The environmental and social damage Bitcoin inflicts on the world is comparable to notoriously polluting industries such as beef production and crude oil burned as gasoline, according to new a new study published today in the journal Scientific Reports. The research found that every $1 in Bitcoin market value generated an average of 35 cents in global climate damages between 2016 and 2021.
For comparison, gasoline generated 41 cents, and beef production was responsible for 33 cents in damages. When it comes to both their economic value and environmental impact, Bitcoin is sometimes compared (albeit contentiously) to gold. This new study finds that the climate damages from Bitcoin were actually 8.75 times greater than gold. “When compared with mining gold, Bitcoin’s climate damage share is nearly an order of magnitude higher,” Andrew Goodkind, a co-author of the study and an assistant professor of economics at the University of New Mexico, said in an email to The Verge.
So what exactly are climate damages? To estimate the dollar cost of future harm to the planet from climate change, the researchers used a key metric used in policymaking. In policy-speak, the researchers looked at “the social cost of carbon,” which takes into consideration things like losses in agricultural and labor productivity and destruction caused by rising sea levels. Researchers use climate models and other data to calculate how much damage (in dollars) might be done for every extra ton of carbon dioxide that goes into the atmosphere.
The Bitcoin network infamously eats up as much electricity annually as a small nation. The vast majority of the energy is used to verify transactions and “mine” new coins. The study authors estimated the network’s overall electricity consumption and the planet-heating carbon dioxide emissions that it generates as a result. Then they applied estimates of the social cost of carbon to translate those CO2 emissions into dollar damages. With the social cost of carbon at $100 a ton, the researchers found that climate damages averaged $3,088 for each coin that was mined. Between 2016 and 2021, the researchers estimate that Bitcoin’s total climate damages globally reached $12 billion.
The caveat is that there’s still a lot of debate swirling over how much the per ton social cost of carbon should actually be. Using $100 a ton as their baseline, the researchers took a middle-of-the-road sort of approach. The US government, for instance, places the social cost of carbon at $51 per ton when crafting regulations for pollution – a figure many experts consider to be too low. Research published in the journal Nature earlier month put the cost at $185 per ton.
Regardless, the researchers point out that Bitcoin’s climate damages grew over time, whether using low or high-end estimates for the social cost of carbon. And their findings come on the heels of other efforts to quantify how much harm mining Bitcoin does to the planet. Energy-hungry cryptocurrencies are responsible for about as much planet-heating pollution annually as all the diesel fuel used on the nation’s railroads, according to a September report from the White House Office of Science and Technology Policy.
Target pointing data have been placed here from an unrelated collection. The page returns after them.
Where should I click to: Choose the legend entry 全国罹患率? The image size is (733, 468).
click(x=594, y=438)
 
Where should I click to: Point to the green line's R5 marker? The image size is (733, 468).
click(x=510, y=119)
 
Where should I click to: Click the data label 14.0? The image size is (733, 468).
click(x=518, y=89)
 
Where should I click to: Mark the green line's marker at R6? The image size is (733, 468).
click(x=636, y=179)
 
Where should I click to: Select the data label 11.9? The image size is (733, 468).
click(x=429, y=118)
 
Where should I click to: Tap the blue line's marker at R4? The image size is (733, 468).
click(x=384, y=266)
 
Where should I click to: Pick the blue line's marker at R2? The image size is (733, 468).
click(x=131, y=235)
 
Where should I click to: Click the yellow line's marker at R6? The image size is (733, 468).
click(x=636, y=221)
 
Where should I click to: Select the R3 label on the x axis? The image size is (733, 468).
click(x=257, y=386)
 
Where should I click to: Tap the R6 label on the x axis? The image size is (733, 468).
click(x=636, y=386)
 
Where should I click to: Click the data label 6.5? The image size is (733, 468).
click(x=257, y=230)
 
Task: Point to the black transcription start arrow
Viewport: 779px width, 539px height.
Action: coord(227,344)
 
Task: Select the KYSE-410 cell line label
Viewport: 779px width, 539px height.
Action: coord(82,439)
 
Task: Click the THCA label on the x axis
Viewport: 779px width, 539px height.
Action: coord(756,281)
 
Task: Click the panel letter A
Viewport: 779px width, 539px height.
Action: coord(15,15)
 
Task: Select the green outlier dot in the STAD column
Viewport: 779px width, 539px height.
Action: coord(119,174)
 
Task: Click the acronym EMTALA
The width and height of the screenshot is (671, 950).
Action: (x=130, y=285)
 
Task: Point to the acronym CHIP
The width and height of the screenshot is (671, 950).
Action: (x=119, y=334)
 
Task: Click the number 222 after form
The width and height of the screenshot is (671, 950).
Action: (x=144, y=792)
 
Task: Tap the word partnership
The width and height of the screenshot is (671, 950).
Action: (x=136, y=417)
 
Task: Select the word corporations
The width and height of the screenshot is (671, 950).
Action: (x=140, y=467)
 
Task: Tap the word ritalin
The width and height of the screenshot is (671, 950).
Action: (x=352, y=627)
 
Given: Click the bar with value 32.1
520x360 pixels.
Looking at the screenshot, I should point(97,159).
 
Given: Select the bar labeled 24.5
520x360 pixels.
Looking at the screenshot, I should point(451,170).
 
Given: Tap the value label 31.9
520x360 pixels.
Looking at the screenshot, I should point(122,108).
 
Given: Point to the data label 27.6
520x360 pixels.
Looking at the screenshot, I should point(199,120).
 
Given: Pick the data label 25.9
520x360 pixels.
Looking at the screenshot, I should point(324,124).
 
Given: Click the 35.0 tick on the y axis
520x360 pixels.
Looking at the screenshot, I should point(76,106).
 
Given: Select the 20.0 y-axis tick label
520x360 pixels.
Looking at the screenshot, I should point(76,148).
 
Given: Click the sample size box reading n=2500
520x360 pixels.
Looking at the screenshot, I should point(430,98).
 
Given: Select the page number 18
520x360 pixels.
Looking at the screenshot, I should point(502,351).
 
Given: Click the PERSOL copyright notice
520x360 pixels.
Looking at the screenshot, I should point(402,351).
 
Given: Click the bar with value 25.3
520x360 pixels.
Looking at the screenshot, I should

Another September report from environmental groups Earthjustice and Sierra Club came to a similar conclusion – that crypto mining pumped out about 27.4 million tons of CO2 in a year, which was three times as much as the pollution from the US’s largest coal plant in 2021.
With pressure building to clean up the crypto industry, Bitcoin is now an outlier when it comes to its environmental impact. Its closest rival, Ethereum, recently completed a major software update to drastically reduce its energy consumption in a highly anticipated event called The Merge. Goodkind points to that as an example of potential solutions to make cryptocurrencies more sustainable. If Bitcoin were to make a similar update, “its climate damages estimated in this work, would likely become negligible,” the study says.